━━ SUPPLIED RECORDS
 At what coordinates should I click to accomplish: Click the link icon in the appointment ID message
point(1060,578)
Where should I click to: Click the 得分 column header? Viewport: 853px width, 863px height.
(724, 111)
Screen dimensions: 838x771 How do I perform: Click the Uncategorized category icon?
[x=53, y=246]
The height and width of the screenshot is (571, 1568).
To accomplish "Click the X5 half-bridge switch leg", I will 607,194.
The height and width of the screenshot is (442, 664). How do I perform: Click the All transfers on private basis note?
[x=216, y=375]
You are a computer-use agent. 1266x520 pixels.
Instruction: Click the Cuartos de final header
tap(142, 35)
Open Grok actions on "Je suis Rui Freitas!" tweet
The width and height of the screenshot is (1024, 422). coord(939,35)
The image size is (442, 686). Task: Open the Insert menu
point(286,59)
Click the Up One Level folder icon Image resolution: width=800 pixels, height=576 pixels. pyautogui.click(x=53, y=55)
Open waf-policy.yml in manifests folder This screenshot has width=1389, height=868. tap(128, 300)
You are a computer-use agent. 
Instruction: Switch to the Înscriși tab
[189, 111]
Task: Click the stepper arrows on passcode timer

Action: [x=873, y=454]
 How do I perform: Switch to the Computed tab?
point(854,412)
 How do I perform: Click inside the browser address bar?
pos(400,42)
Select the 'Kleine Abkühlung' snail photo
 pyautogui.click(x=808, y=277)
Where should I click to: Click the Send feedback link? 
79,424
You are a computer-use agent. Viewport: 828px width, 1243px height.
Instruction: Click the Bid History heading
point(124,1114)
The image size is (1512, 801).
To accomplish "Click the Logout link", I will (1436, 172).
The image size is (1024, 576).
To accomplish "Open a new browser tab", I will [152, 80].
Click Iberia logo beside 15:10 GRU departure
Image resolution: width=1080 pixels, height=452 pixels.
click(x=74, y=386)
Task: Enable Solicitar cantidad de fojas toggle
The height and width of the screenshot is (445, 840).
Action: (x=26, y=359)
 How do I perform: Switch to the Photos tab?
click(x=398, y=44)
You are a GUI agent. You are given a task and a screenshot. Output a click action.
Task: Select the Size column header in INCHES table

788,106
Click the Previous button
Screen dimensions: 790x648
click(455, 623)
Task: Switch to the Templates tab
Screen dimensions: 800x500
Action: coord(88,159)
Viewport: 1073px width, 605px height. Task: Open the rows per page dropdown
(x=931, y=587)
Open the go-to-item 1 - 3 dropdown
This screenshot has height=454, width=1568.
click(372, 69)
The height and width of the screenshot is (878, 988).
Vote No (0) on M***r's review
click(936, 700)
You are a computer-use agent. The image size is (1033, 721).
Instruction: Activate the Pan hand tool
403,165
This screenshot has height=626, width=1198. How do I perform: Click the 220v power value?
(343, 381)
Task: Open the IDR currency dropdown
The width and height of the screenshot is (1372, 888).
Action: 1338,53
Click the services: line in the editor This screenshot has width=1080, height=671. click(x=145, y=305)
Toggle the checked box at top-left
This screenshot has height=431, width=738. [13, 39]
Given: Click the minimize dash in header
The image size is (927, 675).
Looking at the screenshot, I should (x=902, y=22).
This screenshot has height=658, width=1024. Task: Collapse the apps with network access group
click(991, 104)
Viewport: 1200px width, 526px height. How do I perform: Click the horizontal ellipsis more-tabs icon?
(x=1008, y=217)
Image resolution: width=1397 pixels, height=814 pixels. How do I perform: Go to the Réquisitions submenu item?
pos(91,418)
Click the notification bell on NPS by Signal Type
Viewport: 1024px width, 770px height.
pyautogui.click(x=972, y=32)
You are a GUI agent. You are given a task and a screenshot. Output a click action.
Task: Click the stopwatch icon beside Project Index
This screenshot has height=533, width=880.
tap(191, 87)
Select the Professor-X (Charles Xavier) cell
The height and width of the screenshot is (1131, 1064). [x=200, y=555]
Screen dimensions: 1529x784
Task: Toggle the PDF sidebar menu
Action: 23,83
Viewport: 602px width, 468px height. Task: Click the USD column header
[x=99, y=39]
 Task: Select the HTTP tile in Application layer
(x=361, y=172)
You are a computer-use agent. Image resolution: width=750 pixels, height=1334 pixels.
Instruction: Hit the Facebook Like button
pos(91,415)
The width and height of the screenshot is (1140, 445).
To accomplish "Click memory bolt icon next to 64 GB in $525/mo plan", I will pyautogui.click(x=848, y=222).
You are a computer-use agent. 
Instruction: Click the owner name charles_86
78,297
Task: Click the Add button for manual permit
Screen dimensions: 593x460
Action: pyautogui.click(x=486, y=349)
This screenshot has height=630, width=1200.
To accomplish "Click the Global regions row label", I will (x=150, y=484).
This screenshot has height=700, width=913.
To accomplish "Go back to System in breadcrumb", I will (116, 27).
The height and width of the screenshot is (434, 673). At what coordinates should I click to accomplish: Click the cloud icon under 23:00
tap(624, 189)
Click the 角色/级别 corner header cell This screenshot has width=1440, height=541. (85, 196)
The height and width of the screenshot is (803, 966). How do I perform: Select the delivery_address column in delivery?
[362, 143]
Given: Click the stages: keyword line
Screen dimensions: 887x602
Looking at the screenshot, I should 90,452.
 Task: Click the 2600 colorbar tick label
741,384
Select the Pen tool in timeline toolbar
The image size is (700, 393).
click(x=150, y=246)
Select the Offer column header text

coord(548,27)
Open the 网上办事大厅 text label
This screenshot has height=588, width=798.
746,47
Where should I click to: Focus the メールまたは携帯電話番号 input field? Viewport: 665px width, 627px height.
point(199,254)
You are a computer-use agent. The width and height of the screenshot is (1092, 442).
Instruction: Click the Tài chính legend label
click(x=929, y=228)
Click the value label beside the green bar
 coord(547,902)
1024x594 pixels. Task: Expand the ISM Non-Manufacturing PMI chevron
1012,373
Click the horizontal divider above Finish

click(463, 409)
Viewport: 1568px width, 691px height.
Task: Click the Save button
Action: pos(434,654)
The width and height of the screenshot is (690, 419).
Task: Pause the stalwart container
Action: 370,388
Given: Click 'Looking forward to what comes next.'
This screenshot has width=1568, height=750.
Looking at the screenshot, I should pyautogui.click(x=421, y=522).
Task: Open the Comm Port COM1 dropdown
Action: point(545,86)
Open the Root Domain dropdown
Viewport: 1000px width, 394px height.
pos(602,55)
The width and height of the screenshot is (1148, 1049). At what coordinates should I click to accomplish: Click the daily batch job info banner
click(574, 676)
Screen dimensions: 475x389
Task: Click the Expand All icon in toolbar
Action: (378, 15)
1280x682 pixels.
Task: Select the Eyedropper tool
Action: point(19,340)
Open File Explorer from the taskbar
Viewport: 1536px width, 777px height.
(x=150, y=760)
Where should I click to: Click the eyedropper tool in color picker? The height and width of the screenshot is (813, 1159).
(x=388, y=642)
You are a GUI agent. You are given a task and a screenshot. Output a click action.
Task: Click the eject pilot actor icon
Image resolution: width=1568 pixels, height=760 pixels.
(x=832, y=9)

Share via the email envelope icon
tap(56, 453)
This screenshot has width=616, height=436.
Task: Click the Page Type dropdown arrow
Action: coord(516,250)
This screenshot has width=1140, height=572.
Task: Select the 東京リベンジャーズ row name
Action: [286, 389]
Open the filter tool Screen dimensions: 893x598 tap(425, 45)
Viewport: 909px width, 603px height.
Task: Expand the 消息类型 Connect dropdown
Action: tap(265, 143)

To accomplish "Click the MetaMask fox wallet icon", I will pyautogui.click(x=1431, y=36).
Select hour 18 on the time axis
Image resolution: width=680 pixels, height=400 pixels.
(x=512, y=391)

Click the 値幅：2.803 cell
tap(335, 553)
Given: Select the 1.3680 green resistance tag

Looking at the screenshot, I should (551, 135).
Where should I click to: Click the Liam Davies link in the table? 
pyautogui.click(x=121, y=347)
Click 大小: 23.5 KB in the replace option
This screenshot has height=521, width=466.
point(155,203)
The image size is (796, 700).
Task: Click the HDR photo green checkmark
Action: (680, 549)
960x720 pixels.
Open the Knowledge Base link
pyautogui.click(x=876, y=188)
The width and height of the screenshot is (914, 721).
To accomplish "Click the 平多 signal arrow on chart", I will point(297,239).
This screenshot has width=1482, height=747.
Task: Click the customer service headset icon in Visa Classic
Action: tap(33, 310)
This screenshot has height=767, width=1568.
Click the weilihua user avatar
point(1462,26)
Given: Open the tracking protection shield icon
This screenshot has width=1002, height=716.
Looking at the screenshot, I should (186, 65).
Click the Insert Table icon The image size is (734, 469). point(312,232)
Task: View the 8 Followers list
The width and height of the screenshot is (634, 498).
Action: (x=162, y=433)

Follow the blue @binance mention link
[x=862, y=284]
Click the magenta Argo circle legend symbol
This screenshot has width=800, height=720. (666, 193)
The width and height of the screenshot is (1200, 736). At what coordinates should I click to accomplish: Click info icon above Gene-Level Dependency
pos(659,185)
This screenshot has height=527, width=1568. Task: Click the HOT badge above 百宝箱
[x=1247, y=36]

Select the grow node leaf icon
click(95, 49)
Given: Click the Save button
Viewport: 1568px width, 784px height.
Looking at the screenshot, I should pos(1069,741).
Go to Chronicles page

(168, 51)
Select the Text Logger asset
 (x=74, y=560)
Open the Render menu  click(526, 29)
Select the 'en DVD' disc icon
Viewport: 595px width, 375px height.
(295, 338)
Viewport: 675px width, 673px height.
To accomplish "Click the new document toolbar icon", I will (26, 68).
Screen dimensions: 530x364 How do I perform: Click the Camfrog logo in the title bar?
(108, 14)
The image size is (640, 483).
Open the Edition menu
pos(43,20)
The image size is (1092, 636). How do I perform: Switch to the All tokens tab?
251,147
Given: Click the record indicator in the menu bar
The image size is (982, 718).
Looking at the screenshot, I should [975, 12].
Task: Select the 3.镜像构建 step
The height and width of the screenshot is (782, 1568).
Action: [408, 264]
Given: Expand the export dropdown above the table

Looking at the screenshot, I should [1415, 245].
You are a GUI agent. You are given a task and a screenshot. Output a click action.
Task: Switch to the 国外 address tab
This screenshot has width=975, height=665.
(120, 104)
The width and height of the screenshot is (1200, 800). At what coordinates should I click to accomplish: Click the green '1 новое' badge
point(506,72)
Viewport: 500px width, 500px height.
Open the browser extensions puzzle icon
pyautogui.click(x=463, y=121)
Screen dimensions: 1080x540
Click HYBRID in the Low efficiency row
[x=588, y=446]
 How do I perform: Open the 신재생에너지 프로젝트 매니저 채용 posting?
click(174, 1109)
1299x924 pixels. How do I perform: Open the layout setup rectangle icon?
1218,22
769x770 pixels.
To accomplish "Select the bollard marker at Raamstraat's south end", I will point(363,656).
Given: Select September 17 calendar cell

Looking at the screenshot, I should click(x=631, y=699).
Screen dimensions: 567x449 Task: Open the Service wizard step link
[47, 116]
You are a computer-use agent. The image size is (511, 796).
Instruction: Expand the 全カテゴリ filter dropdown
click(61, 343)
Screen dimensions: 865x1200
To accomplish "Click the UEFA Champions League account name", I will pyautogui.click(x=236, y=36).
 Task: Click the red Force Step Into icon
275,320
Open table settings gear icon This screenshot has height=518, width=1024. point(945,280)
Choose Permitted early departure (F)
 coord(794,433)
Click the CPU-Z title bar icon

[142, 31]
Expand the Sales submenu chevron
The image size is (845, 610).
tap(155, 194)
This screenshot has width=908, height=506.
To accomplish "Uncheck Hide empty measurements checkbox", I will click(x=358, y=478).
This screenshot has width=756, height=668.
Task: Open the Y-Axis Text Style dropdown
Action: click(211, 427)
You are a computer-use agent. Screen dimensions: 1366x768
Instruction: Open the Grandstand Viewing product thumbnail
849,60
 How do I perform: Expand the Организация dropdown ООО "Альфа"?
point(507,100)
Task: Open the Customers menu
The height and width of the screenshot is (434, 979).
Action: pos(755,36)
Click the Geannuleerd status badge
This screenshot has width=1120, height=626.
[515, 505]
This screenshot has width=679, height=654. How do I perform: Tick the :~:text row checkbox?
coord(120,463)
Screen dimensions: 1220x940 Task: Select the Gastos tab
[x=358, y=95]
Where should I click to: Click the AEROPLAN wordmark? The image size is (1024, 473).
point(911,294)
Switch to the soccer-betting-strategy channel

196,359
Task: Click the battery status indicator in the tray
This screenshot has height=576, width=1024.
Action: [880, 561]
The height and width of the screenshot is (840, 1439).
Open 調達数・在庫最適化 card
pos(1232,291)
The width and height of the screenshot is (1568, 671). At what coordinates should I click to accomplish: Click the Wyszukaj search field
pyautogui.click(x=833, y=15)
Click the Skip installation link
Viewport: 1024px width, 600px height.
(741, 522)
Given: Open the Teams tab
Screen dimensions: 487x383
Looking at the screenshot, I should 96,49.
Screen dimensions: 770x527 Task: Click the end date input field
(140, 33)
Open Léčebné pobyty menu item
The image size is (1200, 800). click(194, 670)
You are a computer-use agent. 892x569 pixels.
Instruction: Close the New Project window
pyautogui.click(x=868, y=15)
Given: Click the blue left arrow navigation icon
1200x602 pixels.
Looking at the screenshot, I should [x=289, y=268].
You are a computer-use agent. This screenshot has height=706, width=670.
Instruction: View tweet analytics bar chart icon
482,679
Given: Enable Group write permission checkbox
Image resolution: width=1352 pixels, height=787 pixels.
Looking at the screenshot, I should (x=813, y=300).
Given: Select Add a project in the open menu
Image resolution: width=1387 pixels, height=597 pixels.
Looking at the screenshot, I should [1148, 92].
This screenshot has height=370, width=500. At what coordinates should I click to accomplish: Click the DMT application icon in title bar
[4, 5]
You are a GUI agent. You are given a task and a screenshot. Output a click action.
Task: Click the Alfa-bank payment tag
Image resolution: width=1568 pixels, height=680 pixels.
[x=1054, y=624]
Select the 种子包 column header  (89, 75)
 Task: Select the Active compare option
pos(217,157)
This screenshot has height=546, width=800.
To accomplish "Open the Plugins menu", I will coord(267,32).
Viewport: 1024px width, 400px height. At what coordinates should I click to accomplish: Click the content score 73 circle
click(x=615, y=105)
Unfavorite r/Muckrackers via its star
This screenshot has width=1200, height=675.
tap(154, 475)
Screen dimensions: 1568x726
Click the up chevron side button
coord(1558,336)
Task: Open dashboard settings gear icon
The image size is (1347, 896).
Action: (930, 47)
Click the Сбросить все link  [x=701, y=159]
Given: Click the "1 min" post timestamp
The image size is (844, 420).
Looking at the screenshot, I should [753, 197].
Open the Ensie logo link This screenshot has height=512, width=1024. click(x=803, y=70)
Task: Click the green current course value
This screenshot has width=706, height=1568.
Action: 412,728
━━━━
TASK ITEM: Would you output, from the records above, exactly the run of lines that starts at the line containing "Where should I click to: Click the AEROPLAN" and ends at the line containing "Given: Open the Teams tab", and only that run?

RESPONSE BELOW:
Where should I click to: Click the AEROPLAN wordmark? The image size is (1024, 473).
point(911,294)
Switch to the soccer-betting-strategy channel

196,359
Task: Click the battery status indicator in the tray
This screenshot has height=576, width=1024.
Action: [880, 561]
The height and width of the screenshot is (840, 1439).
Open 調達数・在庫最適化 card
pos(1232,291)
The width and height of the screenshot is (1568, 671). At what coordinates should I click to accomplish: Click the Wyszukaj search field
pyautogui.click(x=833, y=15)
Click the Skip installation link
Viewport: 1024px width, 600px height.
(741, 522)
Given: Open the Teams tab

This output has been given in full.